Carol woke nestled into the curve of Daryl's body, his arms heavy and warm around her and their legs tangled together inside the flannel sleeping bag. She shifted, trying to ease the ache between her legs and felt the answering twitch of his hardness against her hip.

"'S too early," Daryl mumbled as he nuzzled his face deeper into the small pillow they shared.

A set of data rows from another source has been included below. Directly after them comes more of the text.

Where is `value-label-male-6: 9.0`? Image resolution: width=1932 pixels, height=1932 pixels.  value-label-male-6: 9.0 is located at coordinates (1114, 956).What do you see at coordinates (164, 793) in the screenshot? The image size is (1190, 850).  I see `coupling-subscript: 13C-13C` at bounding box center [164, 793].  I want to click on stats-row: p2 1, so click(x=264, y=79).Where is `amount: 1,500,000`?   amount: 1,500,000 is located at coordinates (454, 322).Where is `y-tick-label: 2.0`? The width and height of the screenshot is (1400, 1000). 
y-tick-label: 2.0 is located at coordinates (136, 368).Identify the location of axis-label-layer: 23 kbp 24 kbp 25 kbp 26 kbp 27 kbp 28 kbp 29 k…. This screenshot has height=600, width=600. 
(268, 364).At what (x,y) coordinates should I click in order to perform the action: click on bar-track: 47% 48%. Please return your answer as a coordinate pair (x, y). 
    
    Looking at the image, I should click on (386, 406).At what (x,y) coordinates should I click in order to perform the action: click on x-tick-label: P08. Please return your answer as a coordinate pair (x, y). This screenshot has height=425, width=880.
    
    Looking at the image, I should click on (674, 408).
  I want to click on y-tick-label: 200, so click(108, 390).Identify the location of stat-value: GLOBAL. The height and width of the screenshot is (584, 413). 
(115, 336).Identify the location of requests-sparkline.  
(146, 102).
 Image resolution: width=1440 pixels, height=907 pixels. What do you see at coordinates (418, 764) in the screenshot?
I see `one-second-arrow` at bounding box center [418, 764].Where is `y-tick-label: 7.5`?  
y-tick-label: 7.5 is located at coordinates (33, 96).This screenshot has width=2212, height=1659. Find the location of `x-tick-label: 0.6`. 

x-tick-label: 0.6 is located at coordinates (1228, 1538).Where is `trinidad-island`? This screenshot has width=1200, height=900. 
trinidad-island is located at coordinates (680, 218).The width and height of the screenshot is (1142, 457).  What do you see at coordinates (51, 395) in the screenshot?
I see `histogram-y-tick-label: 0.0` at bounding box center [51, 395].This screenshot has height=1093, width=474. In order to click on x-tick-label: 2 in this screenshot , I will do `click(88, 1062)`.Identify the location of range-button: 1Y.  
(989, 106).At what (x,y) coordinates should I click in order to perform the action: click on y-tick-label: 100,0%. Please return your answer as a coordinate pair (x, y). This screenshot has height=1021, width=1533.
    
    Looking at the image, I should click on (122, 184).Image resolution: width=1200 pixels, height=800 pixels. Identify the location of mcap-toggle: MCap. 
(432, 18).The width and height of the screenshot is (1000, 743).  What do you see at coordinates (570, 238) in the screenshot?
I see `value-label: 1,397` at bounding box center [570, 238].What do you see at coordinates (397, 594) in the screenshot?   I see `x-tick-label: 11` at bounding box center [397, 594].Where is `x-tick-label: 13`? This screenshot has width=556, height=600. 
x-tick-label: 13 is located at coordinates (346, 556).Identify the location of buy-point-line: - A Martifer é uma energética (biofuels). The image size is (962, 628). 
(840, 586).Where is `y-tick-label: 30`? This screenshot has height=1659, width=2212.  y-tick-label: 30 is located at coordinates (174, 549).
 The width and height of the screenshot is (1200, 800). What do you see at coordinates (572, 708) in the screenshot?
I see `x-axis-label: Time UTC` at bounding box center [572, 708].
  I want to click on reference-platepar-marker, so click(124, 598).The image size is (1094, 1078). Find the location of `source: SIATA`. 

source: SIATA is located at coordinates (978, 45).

"I know," she replied softly. The air was bitterly cold against her skin as she reached up to crack open their makeshift window covering, craning her head to peer out at the morning sky. Dark thunderheads swirled past the tops of the trees over their head, the few bits of sunlight daring to peek through slowly fading as more clouds moved in. Carol sighed and clicked the cover back into place. Carol settled back against him, letting the heat from his body warm her back up. Their noses brushed together as she leaned back enough to see his face. She let her eyes roam over every inch of him, taking in every scar, every line, dip and freckle before settling onto the clear, warm blue of his eyes. Home.

"Storm's coming."

"Always does," Daryl said. "We'll be all right, baby."

Carol smiled. "I know."

A/N 2: To everyone who has read & reviewed this story of mine, thank you from the bottom of my cold little heart. This would never have become what it did without you. Have a safe & happy New Year! I'll see you all in 2014.